§ **DIRECTIONS FOR THIS TASK**
Please answer these three questions from the database comparison text below, one line each:
(a) What is the name of PostgreSQL's new key-value column format?
(b) How much data does a single DynamoDB "write" operation accept?
(c) How long can scaling up DynamoDB capacity take?

§ **PAGE TEXT**

__________

Casandra and Hadoop/HBase
Both of these databases crossed our plates as well because they meet a lot of the things we want… They scale to incredible sizes, deal with huge datasets easily, etc. But the more research we did, the more we understood that Casandra would require a hefty amount of ops. Adding a node to the cluster is not a simple task, and neither is getting a cluster set up properly. While it has absolutely brilliant parts, it also has fear-inducing parts.
Hadoop came close, but also had heavy requirements when it came to understanding the underlying architecture, and is really built to deal with datasets in the terrabyte-petabyte range – and that’s not us.
We also looked at:
- PostgreSQL - it has a nice new key-value column format called hstore, and the idea of getting the best of both worlds – relational and KV in the same solution – was really tempting. But the ops requirements are not trivial, and it runs in to many of the same scaling issues that are making us hop off of MySQL
- Neo4j – not entirely proven, and the graph features are not something we’d use heavily
- And about a bajillion others.
There is a seemingly obvious path with DynamoDB here. We’re pretty tightly coupled in to AWS’s infrastructure (because we like to be), and DynamoDB would seem to make sense – in fact, it was in the lead for most of the time. However, there are downsides.
Werner Vogel’s original post and the Dynamo Paper about DynamoDB stirred things up a lot. It’s integral to running Amazon.com, and many of its ideas make incredible amounts of sense. Huge pros came out:
- “Unlimited” scale
- Highly distributed
- Managed – hides almost all ops, reducing load on our team
- Highly available
- Cost efficient
These are some tasty treats. But the pricing is difficult to understand, and more difficult to plan for. Each “write” operation only accepts 1k of data, and our game save state is often over that – meaning each game update can require 4 “write” units or more. In order to not have DynamoDB spit errors at you, you have to “provision” a certain amount of reads/writes per second, so we’ll always be paying for the worst case scenario, and have the potential to get screwed if we ever get, say, featured by Apple on the iOS store. Even worse – scaling up your capacity can take hours, during which old capacity limits will be in place.

__________

§ **GIVEN RECORDS**
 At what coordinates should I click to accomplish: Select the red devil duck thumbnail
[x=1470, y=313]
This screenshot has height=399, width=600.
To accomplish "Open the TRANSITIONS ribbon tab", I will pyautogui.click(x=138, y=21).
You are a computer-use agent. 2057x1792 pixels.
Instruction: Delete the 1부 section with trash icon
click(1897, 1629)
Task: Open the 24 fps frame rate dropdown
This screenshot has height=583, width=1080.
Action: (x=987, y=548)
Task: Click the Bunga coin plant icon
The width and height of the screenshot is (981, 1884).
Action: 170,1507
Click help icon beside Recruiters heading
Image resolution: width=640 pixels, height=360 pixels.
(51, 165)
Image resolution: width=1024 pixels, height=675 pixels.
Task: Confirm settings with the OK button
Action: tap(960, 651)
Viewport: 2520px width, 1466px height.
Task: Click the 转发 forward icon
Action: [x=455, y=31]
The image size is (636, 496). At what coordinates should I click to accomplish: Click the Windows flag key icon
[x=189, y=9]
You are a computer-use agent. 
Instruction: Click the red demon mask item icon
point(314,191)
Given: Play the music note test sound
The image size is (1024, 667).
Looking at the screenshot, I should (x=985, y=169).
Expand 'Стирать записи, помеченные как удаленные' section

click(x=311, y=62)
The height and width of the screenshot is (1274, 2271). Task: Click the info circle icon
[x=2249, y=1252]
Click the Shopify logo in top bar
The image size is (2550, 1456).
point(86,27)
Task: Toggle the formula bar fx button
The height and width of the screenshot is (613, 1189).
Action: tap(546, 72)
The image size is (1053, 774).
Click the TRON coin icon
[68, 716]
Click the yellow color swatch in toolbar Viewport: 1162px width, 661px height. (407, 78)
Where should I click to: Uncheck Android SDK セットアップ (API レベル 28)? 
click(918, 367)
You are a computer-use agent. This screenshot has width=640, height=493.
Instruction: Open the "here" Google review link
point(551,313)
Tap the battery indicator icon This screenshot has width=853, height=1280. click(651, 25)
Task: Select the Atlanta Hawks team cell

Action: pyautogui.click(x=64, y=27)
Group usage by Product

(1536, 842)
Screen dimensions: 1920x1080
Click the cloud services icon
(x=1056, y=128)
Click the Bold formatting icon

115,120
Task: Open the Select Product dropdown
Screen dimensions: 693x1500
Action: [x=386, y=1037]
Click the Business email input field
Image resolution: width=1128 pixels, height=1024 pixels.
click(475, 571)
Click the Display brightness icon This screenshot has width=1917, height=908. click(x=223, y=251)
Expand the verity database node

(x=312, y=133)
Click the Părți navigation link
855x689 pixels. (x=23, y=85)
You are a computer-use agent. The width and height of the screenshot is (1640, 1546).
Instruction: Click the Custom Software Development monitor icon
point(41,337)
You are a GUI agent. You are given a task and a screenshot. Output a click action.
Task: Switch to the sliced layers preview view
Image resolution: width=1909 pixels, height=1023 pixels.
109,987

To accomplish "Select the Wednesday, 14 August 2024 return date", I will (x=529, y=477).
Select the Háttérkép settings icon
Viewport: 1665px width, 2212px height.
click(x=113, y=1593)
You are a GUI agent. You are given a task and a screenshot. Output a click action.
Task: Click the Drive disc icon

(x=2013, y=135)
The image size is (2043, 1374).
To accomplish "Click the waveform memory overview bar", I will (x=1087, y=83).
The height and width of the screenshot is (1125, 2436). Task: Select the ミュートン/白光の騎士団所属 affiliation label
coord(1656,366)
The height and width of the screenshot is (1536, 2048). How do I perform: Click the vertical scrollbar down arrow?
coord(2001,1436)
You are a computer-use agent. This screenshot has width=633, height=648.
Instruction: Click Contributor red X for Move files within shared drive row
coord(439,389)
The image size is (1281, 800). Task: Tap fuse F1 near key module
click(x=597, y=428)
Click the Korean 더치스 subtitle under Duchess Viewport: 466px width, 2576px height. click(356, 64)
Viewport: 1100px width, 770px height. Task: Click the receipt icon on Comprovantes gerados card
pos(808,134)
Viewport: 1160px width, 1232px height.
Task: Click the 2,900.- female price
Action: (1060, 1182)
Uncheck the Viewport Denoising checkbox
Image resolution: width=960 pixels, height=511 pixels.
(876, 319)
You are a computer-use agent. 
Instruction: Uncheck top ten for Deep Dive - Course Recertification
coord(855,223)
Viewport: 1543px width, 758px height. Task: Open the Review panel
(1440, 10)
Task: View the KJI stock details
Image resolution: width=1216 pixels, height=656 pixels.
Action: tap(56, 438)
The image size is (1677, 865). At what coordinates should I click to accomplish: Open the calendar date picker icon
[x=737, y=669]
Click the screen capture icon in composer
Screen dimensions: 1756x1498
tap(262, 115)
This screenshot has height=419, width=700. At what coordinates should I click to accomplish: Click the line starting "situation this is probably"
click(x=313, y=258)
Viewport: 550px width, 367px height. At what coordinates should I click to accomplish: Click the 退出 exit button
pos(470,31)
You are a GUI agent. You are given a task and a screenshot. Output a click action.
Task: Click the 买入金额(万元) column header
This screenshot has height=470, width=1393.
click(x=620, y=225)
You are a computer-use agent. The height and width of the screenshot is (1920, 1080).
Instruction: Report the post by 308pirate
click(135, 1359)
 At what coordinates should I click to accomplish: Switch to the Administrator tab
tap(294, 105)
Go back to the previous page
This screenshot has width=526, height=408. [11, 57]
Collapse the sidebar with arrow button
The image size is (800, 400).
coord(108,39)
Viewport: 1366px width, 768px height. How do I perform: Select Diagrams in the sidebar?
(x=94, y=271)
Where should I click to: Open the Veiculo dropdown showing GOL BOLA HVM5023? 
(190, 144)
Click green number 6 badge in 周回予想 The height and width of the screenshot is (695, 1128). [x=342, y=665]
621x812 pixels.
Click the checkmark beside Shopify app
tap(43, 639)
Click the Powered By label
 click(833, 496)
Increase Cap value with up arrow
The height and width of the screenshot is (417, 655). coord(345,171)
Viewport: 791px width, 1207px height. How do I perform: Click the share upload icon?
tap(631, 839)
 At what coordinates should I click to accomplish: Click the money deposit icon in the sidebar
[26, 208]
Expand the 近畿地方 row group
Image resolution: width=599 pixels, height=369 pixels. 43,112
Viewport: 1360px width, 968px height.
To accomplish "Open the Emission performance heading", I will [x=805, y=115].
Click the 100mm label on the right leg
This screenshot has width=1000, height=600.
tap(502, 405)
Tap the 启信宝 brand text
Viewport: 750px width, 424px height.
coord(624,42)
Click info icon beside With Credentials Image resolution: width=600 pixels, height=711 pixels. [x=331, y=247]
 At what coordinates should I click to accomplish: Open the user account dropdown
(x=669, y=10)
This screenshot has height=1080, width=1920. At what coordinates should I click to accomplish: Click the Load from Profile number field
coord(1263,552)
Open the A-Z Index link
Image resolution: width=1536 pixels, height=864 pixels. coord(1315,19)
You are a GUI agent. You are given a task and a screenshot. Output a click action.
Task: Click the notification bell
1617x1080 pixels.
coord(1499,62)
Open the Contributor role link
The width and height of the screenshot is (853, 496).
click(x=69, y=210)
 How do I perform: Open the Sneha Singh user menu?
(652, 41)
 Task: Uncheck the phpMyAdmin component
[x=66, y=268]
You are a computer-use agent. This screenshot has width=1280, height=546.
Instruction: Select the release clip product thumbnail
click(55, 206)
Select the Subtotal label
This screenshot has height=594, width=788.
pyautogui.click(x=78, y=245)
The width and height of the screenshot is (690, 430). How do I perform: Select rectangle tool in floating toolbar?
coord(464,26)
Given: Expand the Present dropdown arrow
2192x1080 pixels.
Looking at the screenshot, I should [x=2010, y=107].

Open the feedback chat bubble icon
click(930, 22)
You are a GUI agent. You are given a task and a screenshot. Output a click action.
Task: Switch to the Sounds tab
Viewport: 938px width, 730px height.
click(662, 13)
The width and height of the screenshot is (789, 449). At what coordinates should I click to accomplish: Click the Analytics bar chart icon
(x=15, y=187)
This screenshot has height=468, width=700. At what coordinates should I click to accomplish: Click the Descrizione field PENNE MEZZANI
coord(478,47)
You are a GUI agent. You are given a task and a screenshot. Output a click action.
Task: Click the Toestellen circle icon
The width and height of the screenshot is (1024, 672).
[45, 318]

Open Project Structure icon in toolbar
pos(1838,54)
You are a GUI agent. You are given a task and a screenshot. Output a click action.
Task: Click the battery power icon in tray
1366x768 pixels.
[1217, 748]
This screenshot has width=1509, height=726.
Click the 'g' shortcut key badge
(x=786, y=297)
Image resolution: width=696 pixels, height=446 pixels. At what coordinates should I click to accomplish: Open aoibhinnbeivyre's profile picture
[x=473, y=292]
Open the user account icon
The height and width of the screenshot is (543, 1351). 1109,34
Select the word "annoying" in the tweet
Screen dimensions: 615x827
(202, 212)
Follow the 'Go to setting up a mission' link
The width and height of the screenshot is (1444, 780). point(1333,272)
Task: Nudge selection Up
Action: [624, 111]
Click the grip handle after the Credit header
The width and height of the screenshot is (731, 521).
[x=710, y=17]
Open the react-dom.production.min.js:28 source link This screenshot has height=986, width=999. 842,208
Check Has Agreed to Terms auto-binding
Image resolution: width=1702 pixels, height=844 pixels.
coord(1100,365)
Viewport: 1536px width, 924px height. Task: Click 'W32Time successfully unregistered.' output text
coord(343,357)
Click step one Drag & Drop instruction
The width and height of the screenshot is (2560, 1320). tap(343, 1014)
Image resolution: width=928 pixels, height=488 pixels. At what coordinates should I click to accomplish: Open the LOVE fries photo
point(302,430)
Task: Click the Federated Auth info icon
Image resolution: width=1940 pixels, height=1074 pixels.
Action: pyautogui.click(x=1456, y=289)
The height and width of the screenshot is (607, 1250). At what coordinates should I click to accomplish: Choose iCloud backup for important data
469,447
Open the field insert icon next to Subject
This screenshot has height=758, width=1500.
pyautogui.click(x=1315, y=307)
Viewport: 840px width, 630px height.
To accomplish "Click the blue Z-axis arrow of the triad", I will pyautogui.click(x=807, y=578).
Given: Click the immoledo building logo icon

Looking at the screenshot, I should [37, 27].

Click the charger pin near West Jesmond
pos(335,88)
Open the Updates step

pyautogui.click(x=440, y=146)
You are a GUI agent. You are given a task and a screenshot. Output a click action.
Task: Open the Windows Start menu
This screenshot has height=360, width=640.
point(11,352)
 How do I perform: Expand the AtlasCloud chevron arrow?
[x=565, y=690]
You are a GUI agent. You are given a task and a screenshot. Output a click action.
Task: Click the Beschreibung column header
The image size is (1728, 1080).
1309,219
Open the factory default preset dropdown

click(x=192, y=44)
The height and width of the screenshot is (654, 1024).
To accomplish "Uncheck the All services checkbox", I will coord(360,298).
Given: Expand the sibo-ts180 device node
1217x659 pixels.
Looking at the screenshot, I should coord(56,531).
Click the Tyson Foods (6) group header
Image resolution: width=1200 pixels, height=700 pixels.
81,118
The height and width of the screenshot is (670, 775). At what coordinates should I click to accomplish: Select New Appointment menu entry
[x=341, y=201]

__________

§ **EXERCISE RESULT**
(a) hstore
(b) 1k
(c) Hours